It's true. Ladies love me because I'm so strong and they feel safe. Not because of my pseudo charm and their impaired judgement after several drinks...
What's everyones problem with my costume?!
It looks like a unicorn came on your face.
I don't even know. I woke up to a text from someone named Vick saying he was 'legit worried' that I had herpes.
the tow truck driver and i bonded while discussing our experiences with four lokos
I tried to get you a girl. They want us to cook breakfast though
Lolll I'll be sleeping
I'm practically buying you a 1 way ticket to pound town.
I just told a kid I was in a wheelchair because Santa shot me due to me being on the naughty list. You should have seen this little bastards face
is it weird that I didn't think he was hot last night when I was making out with him but right now I'm Facebook stalking him and think he's really attractive??
your beer goggles are on backwards.
I didn't know where we were going to start fucking, so I just strategically hid condoms all over the house before he came over.

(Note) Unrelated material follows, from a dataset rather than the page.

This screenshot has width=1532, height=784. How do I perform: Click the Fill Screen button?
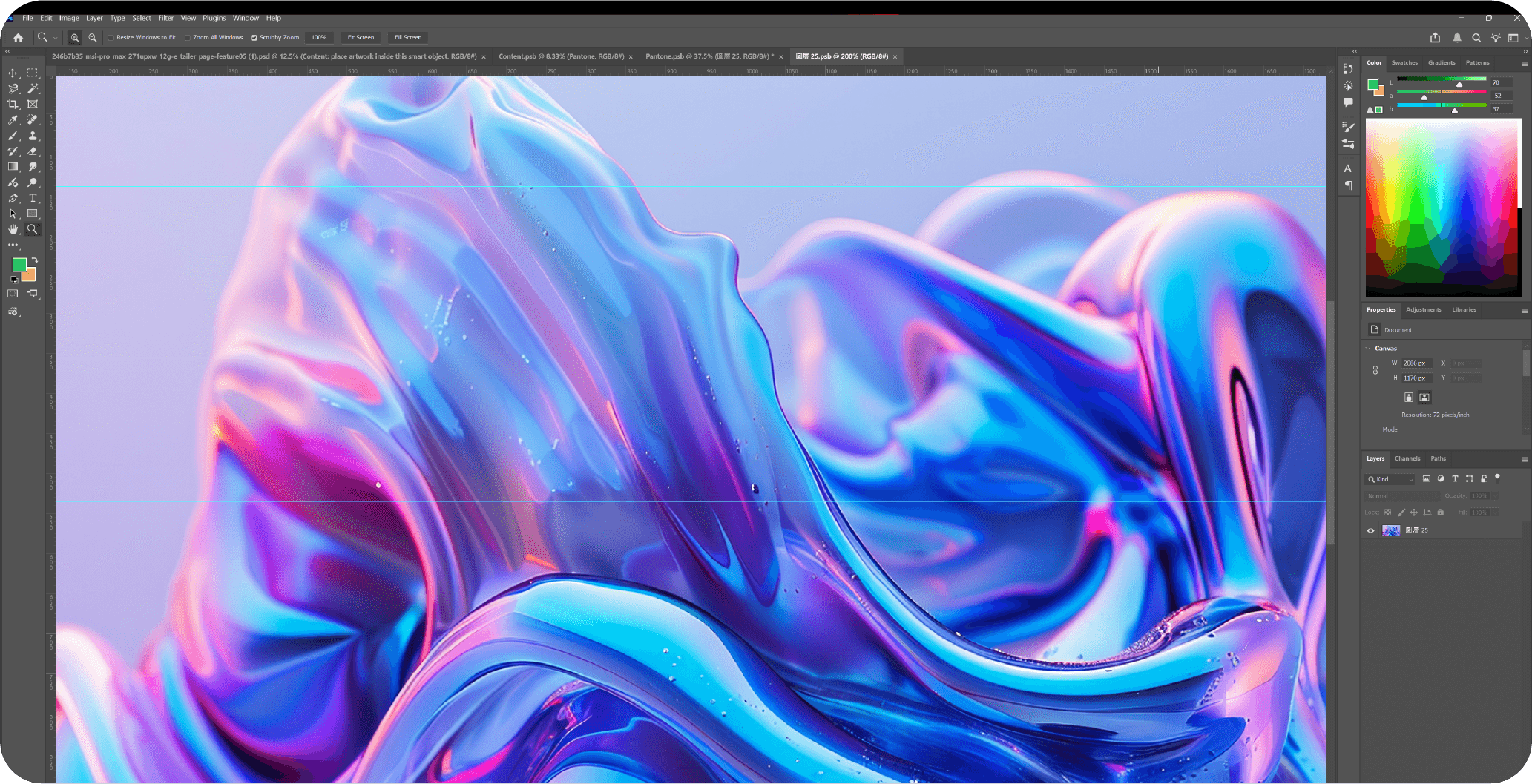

Say what you will, but only I can throw up on someone's door and make it look like art.
That's the last time I'm letting you drink that apple vodka
I have a rash on my arm from the cat litter. Think the cat will be mad that I peed in its box?
Please tell me that all of the things I remember doing last night didn't really happen. Please.
I need to be her Aladdin, and show her the world. The sex world.
I don't think I've ever been sadder than the way I feel when I finish my meal while I'm high
I may have just sent her dad a picture of my penis. His name's Myron, right?
I am talking to a naked lesbian about robots. I think this means I win life.